*** Opening DATASET EXCERPTS ***
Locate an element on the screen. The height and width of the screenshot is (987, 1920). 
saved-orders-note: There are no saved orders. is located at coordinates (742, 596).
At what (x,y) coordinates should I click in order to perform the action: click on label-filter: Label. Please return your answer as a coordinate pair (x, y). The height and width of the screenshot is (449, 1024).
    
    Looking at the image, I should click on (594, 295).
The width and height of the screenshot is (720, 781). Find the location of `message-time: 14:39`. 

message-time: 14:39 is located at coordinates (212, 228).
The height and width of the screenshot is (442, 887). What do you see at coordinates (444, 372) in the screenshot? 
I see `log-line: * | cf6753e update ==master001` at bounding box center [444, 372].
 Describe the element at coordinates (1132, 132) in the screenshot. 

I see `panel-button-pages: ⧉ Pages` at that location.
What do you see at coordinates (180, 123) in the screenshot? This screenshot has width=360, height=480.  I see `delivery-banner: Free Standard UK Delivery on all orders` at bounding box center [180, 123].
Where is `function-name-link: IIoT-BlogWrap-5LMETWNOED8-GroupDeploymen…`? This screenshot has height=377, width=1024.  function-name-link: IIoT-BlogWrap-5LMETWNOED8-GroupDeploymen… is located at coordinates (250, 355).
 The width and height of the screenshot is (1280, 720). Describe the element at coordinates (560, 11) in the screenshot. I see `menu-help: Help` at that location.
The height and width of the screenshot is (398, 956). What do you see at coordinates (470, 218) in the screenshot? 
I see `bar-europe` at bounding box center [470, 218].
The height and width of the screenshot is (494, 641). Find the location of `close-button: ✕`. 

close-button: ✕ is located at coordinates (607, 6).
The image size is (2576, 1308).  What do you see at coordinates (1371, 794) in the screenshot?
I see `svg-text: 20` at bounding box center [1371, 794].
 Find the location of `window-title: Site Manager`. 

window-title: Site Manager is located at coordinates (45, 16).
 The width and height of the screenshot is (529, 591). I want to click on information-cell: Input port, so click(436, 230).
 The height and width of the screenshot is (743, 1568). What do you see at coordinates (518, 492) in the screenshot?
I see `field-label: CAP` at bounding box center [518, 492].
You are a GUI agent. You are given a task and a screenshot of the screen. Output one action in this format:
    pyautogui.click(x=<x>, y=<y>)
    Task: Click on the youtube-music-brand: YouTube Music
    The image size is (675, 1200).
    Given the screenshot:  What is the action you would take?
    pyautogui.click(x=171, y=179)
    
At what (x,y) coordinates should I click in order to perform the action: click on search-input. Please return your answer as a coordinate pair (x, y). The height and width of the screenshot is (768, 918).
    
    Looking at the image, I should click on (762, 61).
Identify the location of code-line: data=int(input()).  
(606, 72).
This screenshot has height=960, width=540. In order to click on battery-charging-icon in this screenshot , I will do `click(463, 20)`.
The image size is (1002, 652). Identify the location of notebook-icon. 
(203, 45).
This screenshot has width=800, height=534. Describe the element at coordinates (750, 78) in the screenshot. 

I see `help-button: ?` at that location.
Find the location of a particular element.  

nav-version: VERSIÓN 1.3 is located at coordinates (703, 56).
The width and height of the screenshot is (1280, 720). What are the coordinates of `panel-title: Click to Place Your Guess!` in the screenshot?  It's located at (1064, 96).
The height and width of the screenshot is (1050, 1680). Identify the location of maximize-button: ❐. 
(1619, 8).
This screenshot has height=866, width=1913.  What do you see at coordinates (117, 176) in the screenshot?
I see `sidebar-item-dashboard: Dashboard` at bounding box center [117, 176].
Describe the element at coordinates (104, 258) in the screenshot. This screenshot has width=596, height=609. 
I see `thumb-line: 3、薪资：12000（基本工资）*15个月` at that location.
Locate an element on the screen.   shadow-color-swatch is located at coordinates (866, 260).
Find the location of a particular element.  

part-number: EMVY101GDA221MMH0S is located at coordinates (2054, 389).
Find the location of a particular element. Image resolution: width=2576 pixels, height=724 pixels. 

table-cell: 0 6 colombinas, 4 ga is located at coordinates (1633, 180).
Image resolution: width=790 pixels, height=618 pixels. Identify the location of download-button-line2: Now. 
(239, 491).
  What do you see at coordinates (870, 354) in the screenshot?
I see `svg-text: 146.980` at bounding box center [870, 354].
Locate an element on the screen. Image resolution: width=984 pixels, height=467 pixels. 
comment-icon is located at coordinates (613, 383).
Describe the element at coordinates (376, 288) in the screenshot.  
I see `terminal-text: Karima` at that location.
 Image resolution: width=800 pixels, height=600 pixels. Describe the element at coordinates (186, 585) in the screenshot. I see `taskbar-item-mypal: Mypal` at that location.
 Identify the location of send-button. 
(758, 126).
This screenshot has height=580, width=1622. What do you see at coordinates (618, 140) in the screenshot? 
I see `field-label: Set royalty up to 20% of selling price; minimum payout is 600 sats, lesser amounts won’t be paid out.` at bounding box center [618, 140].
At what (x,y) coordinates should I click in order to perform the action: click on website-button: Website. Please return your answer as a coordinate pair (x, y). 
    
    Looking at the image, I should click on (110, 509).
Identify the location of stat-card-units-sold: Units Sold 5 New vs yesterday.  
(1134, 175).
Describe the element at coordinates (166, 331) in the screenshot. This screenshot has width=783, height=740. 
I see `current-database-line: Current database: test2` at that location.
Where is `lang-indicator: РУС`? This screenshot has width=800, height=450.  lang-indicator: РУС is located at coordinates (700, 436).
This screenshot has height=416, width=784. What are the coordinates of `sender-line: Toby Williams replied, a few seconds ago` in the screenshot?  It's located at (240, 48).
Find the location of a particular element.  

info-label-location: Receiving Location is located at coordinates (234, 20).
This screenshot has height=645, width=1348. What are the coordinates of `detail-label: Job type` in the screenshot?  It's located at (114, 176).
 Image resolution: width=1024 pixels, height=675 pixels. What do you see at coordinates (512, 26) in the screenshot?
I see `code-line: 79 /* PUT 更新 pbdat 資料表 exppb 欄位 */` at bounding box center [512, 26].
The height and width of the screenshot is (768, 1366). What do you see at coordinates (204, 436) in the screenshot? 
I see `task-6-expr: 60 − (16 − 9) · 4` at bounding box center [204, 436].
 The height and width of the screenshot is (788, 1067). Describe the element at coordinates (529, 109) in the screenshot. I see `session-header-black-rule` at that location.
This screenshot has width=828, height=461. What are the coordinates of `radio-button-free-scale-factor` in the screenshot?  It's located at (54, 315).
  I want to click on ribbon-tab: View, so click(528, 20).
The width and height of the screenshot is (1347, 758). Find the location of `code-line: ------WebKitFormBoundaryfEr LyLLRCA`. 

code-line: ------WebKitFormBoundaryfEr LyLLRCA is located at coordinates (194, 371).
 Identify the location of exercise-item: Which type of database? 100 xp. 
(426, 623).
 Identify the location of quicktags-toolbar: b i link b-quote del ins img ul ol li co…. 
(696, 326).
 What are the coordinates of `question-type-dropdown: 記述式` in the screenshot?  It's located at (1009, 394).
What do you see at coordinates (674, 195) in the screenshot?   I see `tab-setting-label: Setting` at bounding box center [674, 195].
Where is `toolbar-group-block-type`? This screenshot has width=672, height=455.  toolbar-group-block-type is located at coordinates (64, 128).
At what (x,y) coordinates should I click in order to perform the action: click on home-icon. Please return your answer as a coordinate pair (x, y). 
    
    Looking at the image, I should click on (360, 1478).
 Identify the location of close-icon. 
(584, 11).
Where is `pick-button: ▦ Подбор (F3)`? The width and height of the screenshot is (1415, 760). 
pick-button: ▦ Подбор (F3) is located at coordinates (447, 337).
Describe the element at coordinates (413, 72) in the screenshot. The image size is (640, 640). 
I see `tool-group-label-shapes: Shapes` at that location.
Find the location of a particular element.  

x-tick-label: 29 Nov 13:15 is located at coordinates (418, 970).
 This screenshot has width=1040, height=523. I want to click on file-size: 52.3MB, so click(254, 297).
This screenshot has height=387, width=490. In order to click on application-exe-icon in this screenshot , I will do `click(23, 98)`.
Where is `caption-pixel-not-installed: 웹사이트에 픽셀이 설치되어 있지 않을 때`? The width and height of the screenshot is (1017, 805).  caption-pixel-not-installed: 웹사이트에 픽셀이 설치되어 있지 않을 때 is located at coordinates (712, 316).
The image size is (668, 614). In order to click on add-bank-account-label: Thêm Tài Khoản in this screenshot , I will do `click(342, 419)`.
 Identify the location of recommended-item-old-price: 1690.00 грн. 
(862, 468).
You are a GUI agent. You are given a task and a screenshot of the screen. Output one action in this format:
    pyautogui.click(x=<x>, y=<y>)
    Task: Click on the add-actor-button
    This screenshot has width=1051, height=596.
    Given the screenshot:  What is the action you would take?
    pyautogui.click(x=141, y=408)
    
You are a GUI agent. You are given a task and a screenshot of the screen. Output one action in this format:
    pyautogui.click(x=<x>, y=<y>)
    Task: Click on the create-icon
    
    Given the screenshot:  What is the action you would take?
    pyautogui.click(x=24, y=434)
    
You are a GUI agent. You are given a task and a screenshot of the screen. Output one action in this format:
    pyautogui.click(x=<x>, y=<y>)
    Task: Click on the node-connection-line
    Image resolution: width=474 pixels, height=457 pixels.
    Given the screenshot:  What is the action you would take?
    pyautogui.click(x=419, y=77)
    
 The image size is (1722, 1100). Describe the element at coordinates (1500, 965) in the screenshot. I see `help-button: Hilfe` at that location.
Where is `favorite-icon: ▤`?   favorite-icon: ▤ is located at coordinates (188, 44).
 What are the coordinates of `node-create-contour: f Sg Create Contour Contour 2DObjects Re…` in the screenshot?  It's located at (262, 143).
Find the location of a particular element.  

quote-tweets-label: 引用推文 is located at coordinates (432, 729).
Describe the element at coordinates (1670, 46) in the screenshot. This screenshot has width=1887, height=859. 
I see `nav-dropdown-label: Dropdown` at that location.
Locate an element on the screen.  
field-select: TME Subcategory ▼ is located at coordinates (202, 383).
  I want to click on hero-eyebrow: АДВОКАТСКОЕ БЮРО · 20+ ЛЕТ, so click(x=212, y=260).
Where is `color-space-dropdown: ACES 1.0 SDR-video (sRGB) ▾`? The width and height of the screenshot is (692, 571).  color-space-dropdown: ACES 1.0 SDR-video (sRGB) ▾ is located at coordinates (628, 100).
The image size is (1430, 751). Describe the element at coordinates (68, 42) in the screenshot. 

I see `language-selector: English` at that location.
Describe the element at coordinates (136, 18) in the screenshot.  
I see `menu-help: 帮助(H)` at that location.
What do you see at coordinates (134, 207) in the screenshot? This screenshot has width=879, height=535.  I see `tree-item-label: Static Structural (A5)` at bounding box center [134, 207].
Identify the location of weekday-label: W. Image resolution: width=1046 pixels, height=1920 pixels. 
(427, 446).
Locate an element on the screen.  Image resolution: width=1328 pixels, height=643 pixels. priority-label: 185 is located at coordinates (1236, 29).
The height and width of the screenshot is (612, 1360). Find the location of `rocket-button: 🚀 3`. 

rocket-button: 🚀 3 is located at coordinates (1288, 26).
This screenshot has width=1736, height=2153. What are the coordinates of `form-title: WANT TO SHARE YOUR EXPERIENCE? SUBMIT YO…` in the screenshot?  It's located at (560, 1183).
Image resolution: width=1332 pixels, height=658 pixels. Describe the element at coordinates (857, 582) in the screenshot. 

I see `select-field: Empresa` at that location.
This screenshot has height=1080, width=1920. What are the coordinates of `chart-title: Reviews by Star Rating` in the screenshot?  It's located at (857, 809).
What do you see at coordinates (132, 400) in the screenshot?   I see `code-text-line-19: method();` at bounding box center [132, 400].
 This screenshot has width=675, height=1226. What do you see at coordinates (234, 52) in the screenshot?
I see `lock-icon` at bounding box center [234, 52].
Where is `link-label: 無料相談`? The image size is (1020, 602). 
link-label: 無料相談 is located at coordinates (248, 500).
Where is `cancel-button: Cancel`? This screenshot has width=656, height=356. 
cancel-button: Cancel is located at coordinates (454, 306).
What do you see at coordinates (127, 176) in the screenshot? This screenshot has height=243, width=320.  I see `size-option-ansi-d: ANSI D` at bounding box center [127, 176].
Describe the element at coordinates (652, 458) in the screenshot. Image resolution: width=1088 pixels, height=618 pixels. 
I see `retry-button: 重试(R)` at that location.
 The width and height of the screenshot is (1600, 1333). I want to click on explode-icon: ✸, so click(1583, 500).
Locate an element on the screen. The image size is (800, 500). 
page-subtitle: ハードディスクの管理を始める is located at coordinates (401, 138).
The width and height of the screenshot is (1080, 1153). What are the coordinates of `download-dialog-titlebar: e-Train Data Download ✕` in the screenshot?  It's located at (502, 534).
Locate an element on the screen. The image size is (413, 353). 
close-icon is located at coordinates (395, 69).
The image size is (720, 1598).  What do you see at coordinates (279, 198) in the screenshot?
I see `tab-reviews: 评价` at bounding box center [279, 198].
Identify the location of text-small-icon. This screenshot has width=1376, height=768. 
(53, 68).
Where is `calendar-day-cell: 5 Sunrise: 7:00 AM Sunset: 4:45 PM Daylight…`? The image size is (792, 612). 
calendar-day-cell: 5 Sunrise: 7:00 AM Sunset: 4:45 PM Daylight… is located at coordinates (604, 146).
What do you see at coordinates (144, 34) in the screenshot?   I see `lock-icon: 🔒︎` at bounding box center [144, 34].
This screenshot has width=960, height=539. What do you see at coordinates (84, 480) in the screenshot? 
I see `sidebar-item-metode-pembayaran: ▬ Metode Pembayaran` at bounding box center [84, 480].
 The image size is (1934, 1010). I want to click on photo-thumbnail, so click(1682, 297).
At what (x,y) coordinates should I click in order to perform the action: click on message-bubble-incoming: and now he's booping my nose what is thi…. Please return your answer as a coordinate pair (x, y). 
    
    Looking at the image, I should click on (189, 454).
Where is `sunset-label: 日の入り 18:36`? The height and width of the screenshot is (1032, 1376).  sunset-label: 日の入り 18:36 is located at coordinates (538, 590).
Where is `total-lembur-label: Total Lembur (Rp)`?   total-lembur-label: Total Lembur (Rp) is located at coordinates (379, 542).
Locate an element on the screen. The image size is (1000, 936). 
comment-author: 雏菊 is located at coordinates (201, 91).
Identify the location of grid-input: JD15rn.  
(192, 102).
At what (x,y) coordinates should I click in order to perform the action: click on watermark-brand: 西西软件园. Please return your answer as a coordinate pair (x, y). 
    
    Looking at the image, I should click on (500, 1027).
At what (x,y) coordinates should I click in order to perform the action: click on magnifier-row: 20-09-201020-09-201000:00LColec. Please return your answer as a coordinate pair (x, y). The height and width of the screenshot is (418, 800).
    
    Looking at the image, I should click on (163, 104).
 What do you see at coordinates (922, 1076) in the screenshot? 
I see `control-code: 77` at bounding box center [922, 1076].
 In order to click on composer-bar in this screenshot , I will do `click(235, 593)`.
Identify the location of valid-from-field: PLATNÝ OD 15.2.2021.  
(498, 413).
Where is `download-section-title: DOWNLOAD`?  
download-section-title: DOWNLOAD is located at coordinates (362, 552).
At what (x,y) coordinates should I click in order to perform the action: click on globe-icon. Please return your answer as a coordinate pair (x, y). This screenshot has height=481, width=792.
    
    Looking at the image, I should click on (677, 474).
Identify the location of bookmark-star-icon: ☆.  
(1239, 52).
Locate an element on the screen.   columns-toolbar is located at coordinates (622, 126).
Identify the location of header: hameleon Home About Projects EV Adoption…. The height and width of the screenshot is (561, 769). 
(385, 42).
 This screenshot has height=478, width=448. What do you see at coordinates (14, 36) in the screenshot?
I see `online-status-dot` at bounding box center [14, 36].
*** Closing DATASET EXCERPTS ***
• **REQUEST**
Swap "Locate an element on the screen" for "Find an element on the screen" in the entries starting at the line that has "is (800, 500)." and ending after the line that has "The image size is (1934, 1010).", leaving everything else unchanged.

• **ANSWER SECTION**
Find an element on the screen. The image size is (800, 500). 
page-subtitle: ハードディスクの管理を始める is located at coordinates (401, 138).
The width and height of the screenshot is (1080, 1153). What are the coordinates of `download-dialog-titlebar: e-Train Data Download ✕` in the screenshot?  It's located at (502, 534).
Find an element on the screen. The image size is (413, 353). 
close-icon is located at coordinates (395, 69).
The image size is (720, 1598).  What do you see at coordinates (279, 198) in the screenshot?
I see `tab-reviews: 评价` at bounding box center [279, 198].
Identify the location of text-small-icon. This screenshot has width=1376, height=768. 
(53, 68).
Where is `calendar-day-cell: 5 Sunrise: 7:00 AM Sunset: 4:45 PM Daylight…`? The image size is (792, 612). 
calendar-day-cell: 5 Sunrise: 7:00 AM Sunset: 4:45 PM Daylight… is located at coordinates (604, 146).
What do you see at coordinates (144, 34) in the screenshot?   I see `lock-icon: 🔒︎` at bounding box center [144, 34].
This screenshot has width=960, height=539. What do you see at coordinates (84, 480) in the screenshot? 
I see `sidebar-item-metode-pembayaran: ▬ Metode Pembayaran` at bounding box center [84, 480].
 The image size is (1934, 1010). I want to click on photo-thumbnail, so click(1682, 297).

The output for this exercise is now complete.